わずか164票差の勝利 「誹謗中傷」に告訴、士気高まる<激戦の先に 2024糸満市長選>上 再選の報にガッツポーズする當銘真栄氏=16日午後11時43分ごろ、糸満市の武富公民館(喜瀨守昭撮影)
この記事を書いた人 Avatar photo 岩切 美穂

「厳しく苦しい選挙だった」。16日に投開票された糸満市長選で、再選を決めた現職の當銘真栄氏(58)は支持者を前に、選挙戦をそう振り返った。現職と前市議2人、元県議1人の計4人が立候補し、現職が前市議をわずか164票差で制した激戦を振り返る。

 當銘氏は2020年の市長選で、前市長に4482票差の1万4197票を獲得し大差で勝利した。前市長への批判票の受け皿となった。今回の得票数は9403票で、前回より4794票減らした。

 票が減った大きな要因に、當銘陣営は今回対抗馬の1人となった元県議の上原正次氏(68)を挙げる。大票田の糸満を地盤とし、市内最大の門中の出身でもある上原氏は4年前、県議選に出馬して、當銘陣営と実質的なセット戦術を展開した。

 その上原氏が「現市政は土地を有効活用できていない」などとして市長選に出馬表明したのが昨年6月。秋以降、市議(当時)で保守系の新垣勇太氏(39)、革新系の賀数郁美氏(41)も相次ぎ出馬表明した。

_利用できるデータ_.
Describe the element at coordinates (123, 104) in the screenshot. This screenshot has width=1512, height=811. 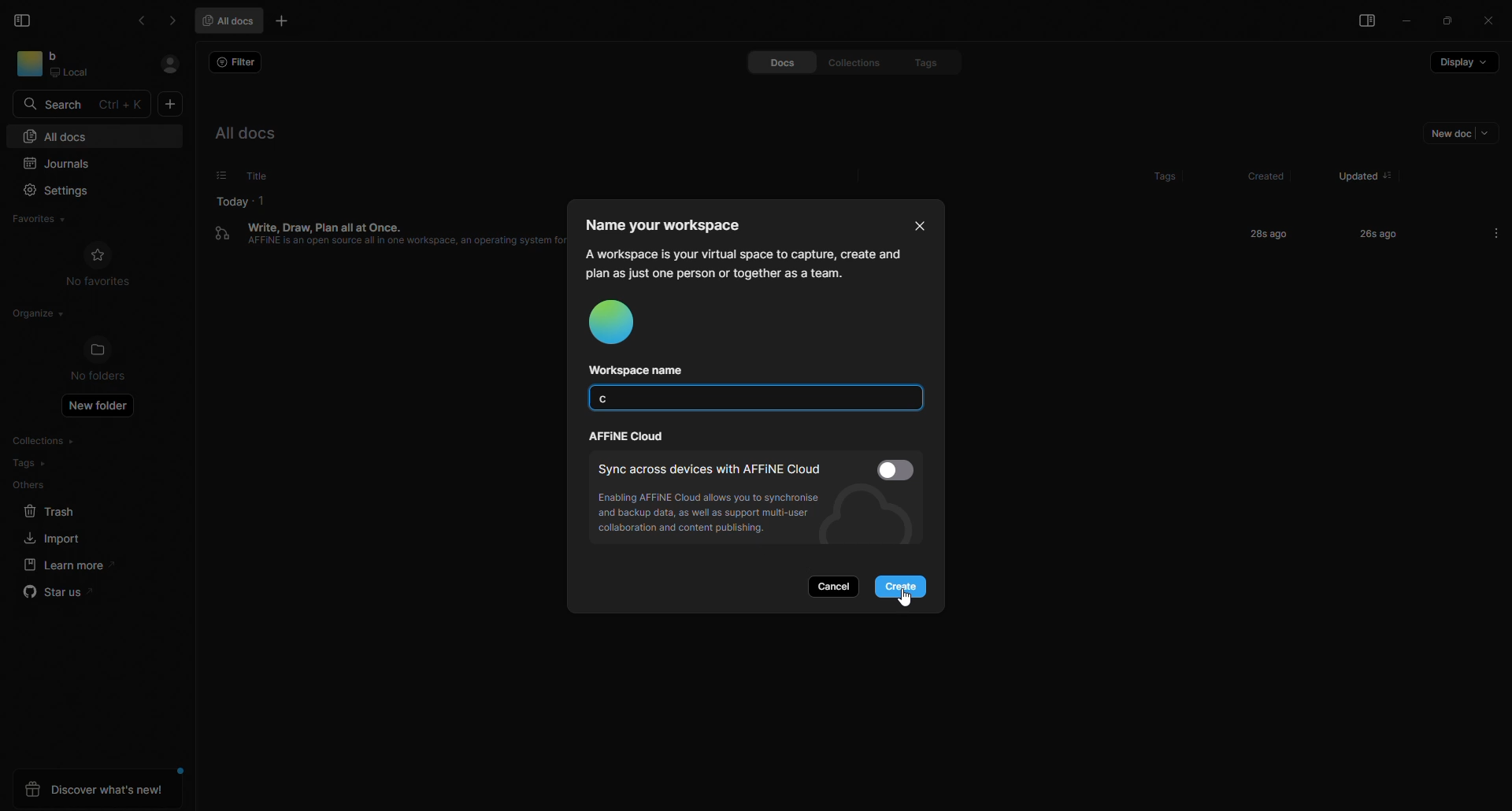
I see `ctrl+k` at that location.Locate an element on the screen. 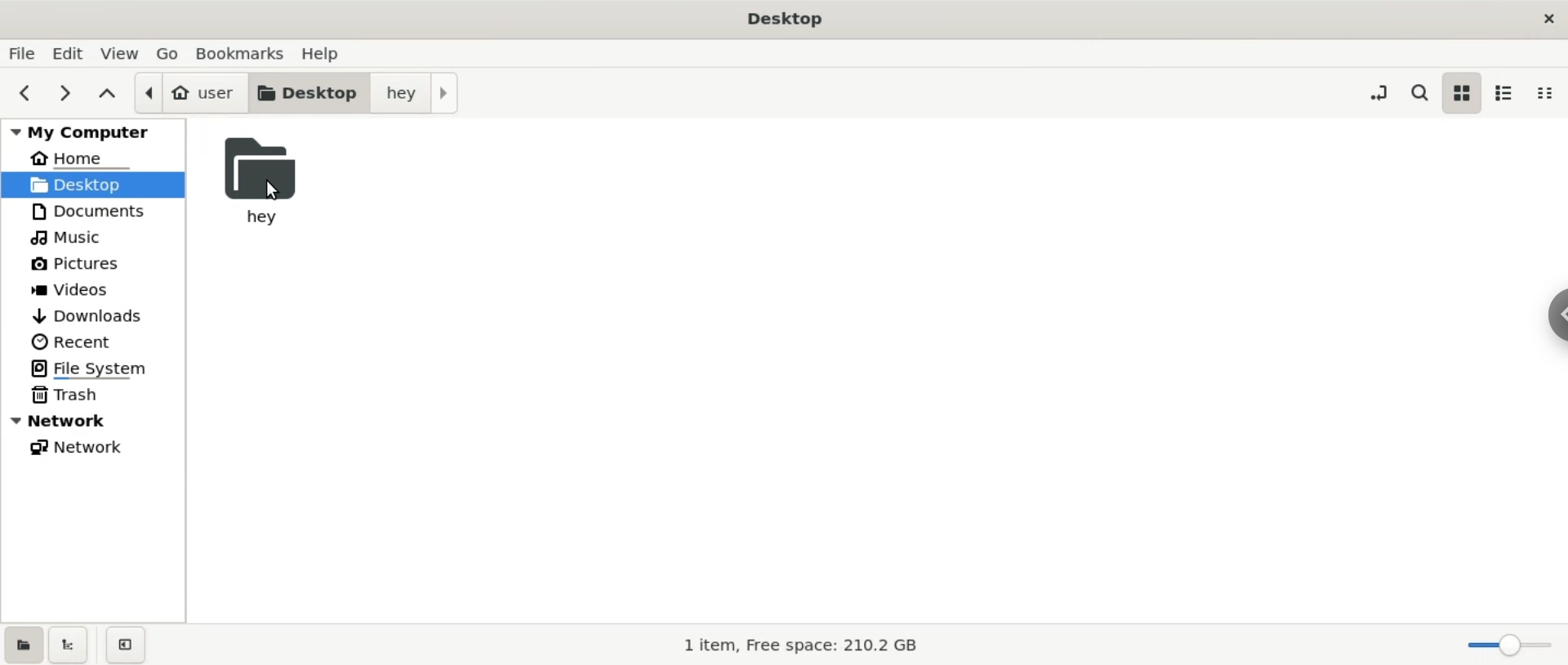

_やること_.
A – 次の(i)〜(iii)は糸満市長選の記事の内容と合っていますか。それぞれ「はい」か「いいえ」で答え、判断の決め手となる記事中の語句をそのまま引用してください。
(i) 當銘氏は今回の選挙で前回より得票数を増やした。
(ii) 今回の市長選には計4人が立候補した。
(iii) 上原氏が市長選への出馬を表明したのは昨年6月である。
B – 糸満市長選の記事のうち、「この記事を書いた人 Avatar photo」から「質的なセット戦術を展開した。」までの部分を、一字も変えずに書き出してください。
C – 糸満市長選の記事によると、2020年の市長選で當銘氏が獲得した票数は何票ですか。
これらのデータは糸満市長選の記事とは関係ありません。

_課題の解答_.
A –
(i) いいえ。「前回より4794票減らした」
(ii) はい。「計4人が立候補し」
(iii) はい。「市長選に出馬表明したのが昨年6月」

B –
この記事を書いた人 Avatar photo 岩切 美穂

「厳しく苦しい選挙だった」。16日に投開票された糸満市長選で、再選を決めた現職の當銘真栄氏(58)は支持者を前に、選挙戦をそう振り返った。現職と前市議2人、元県議1人の計4人が立候補し、現職が前市議をわずか164票差で制した激戦を振り返る。

 當銘氏は2020年の市長選で、前市長に4482票差の1万4197票を獲得し大差で勝利した。前市長への批判票の受け皿となった。今回の得票数は9403票で、前回より4794票減らした。

 票が減った大きな要因に、當銘陣営は今回対抗馬の1人となった元県議の上原正次氏(68)を挙げる。大票田の糸満を地盤とし、市内最大の門中の出身でもある上原氏は4年前、県議選に出馬して、當銘陣営と実質的なセット戦術を展開した。

C – 1万4197票